Cycling, in my opinion, is one of those sports where you need to be both physically and mentally strong. So many times I’ve been guiding, on the front of the group, thinking “I’m not sure how much longer I can keep this pace up”. Then a few heart rate alarms start to ding in the group and I’m relieved to know that other riders are on their limit too. This is when the head games start, now I know that others are suffering too, suddenly I have the strength/determination to keep going as I know I’m making everyone work hard to stay in the group. The devil inside tells me to kick to see who comes with me, who is prepared to suffer more, to dig deep and who isn’t. The only real difference is I know everyone is on the limit but where does that extra energy come from? Is it from the desire to inflict pain? Moments before I was ready to give up! So many times have I seen riders on the back of a group just sit up, stop working and get completely dropped and demoralized.
One thing that has struck me over the years is that the actual difference in effort from being on the front of the group or at the back is minimal. Everyone is working hard.
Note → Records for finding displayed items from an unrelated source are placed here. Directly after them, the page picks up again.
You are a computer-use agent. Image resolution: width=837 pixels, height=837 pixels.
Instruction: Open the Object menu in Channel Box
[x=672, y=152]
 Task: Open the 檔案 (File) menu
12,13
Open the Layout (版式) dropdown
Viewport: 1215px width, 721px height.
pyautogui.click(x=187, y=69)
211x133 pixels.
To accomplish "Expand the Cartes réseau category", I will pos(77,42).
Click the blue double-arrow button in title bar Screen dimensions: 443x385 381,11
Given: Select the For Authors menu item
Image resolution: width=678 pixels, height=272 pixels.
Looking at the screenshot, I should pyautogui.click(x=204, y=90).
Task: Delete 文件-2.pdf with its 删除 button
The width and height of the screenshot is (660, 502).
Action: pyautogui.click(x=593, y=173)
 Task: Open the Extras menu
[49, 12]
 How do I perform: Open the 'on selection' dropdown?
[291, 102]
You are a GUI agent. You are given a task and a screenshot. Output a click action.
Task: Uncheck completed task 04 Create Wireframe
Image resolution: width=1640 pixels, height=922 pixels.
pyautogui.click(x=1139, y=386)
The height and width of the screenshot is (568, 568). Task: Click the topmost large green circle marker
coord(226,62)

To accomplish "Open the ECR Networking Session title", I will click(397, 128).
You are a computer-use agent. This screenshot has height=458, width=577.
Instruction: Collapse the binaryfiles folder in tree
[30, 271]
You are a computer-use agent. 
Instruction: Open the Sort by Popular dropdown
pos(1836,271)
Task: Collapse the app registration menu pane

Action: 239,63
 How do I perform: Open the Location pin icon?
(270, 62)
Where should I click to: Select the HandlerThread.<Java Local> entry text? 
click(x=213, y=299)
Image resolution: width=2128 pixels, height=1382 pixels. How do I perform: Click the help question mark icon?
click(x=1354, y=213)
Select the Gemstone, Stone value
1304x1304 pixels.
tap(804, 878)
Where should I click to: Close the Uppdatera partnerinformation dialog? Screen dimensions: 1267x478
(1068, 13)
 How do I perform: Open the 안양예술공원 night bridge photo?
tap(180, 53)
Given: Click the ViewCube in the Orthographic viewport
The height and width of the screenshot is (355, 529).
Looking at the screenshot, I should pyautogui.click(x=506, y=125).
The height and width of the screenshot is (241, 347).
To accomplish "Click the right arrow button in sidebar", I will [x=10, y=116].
The only real difference is what your head is telling you. If you are on the front doing the damage you have the will and determination to keep on dishing out the pain, however, if you are on the back of the group (working at the same rate) you just want to give up and stop the pain!
The same mental strength comes into play when I’m mountain biking. On some of my popular rides there are technical sections that I always ride and other parts that I have yet to master. I know that once I have done it the first time, I’d probably ride it every time. It’s just having the confidence/determination/courage to ride it the very first time that is always the hardest. The body is willing but the self-preservation genes kick in and the head says “NO”! Usually once I have ridden ‘said obstacle’ the first time, I wonder what all the fuss was about.
So get your head in the game, believe in yourself and conquer those goals.